The demands are simple. No rent, no evictions, no vacancies. Commandeer the empty hotel rooms and use them as housing for the unhoused. While tenants find themselves in an ever precarious position, Mayor Garcetti and City Council offer little in the way of relief. While the city fights to uphold bills criminalizing homelessness, the unhoused of LA are left in the streets or forced into crowded gyms that have been turned into makeshift emergency shelters.
While national media has praised what they see as Mayor Garcetti’s swift action in closing down all non-essential businesses, others like organizer Ricci Sergienko view the city’s response to the crisis as lacking. “The People’s City Council is a direct response to the abject failure of which are the elected officials in the City of Los Angeles,” writes Sergienko, “The people have been yelling and pleading for the local and state governments to step up and protect the most vulnerable in our society.

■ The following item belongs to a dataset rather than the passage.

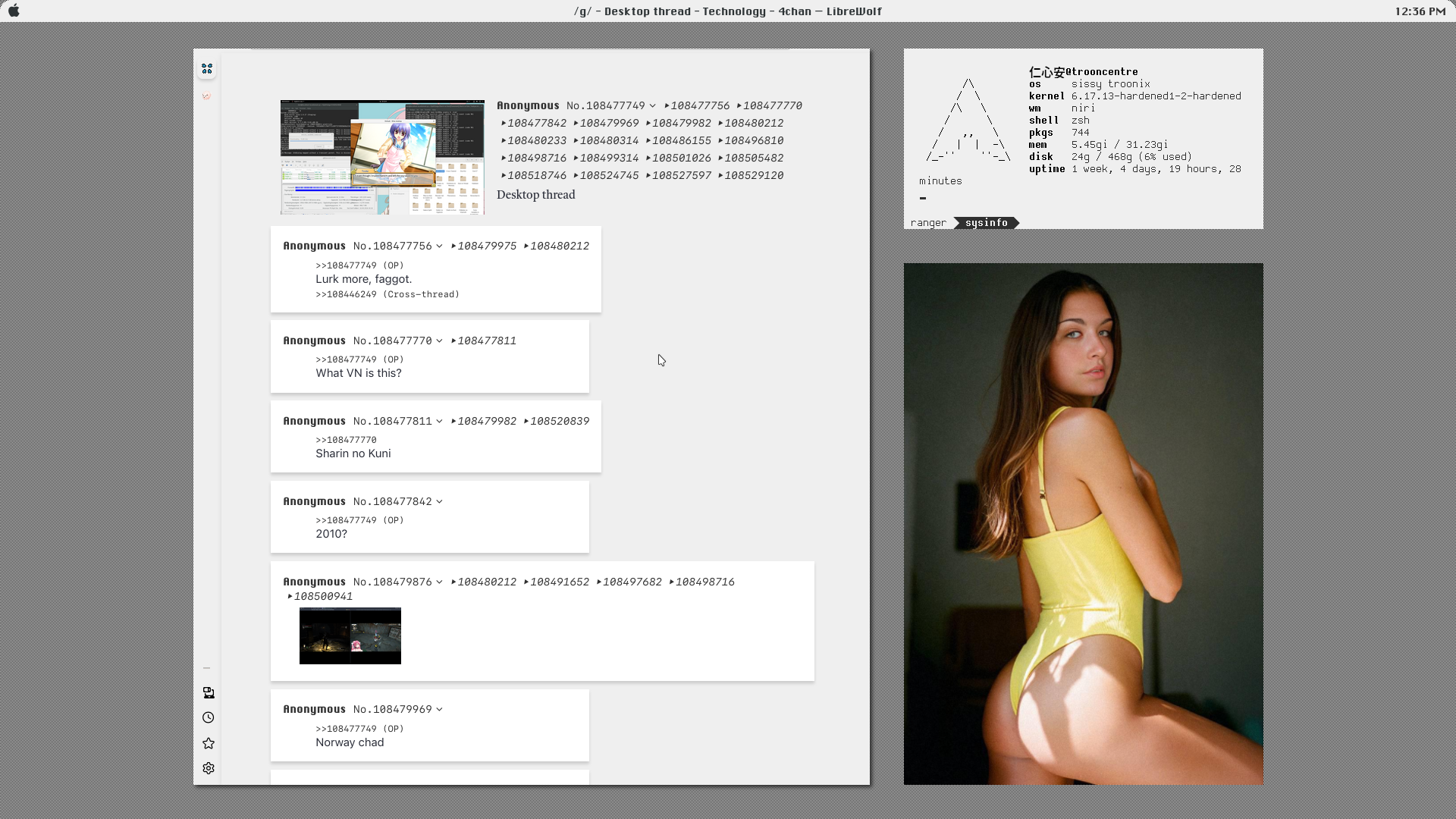Open the synced tabs devices icon
The image size is (1456, 819).
(x=209, y=692)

People are still out sleeping in the streets. Landlords are still attempting to collect rent and filing eviction notices.”
Over the last month we have taken our protest to the homes of Mayor Eric Garcetti, City Council President Nury Martinez, and Councilmembers Mitch O’Farrell, Paul Krekorian, and Bob Blumenfield. Each time the police showed up in force. On Sunday April 19, 2020 we had our largest protest to date outside of the Mayor’s house. Nearly 90 cars showed up to honk and many had signs taped to their doors — “No Wages, No Rent!” read one. “Permanently House The Poor” said another. Within 15 minutes of the start of our peaceful protest, two of our organizers (Nicole Donanian-Blandon among them) were swarmed by LAPD officers, cuffed and cited for what the police called “amplified noise.” Nine cars were cited for honking.

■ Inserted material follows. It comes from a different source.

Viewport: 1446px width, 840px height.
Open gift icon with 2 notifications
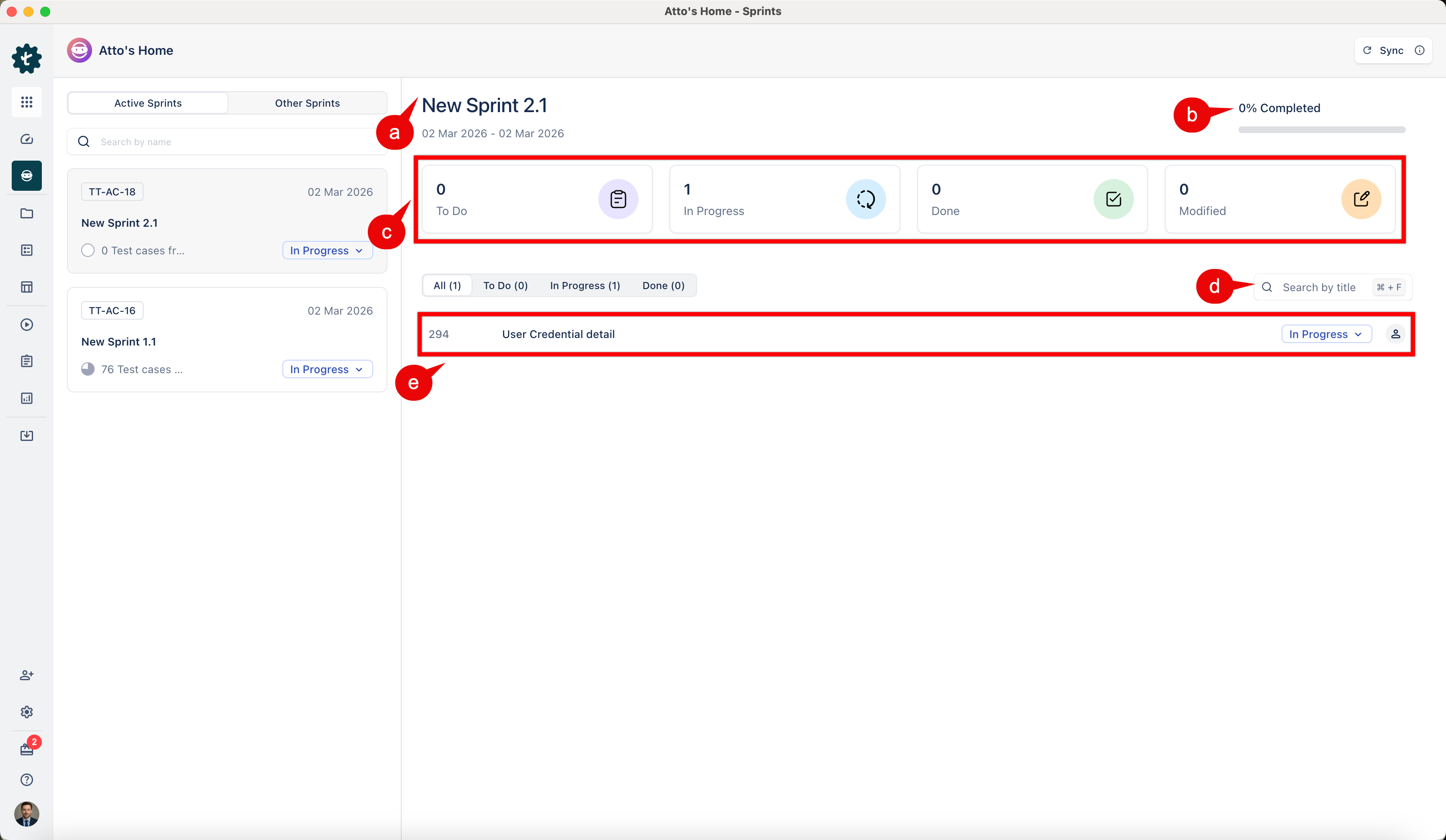pos(26,749)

While our protest took place, Mayor Garcetti was on the other side of town, holding a press conference, crying about our current situation. He lamented the fact that the city would have to endure budget cuts in the form of furloughing civilian city workers all the while bowing to the pressures of the police union and giving the LAPD even more money. The elected officials of this city have no problem letting us know who they really care about. While the unhoused population of this city suffers, Garcetti asks politely for hotel owners to open their doors to them despite knowing full well that he has the power to force them to do so.
The car protests are only the beginning of our actions — we do not step back and try to play nice. We only escalate. As Jacob Woocher of LATU puts it, “We tried tweeting at our city council members, we called their offices and it didn’t work. They wouldn’t even pass a complete eviction moratorium, let alone cancel rent. Garcetti and the City Council will not live in peace as long as there are vacant hotels and thousands of human souls living on the streets in this city.”
Albert Corado is an organizer with NOlympics LA, Ground Game LA and The People’s City Council.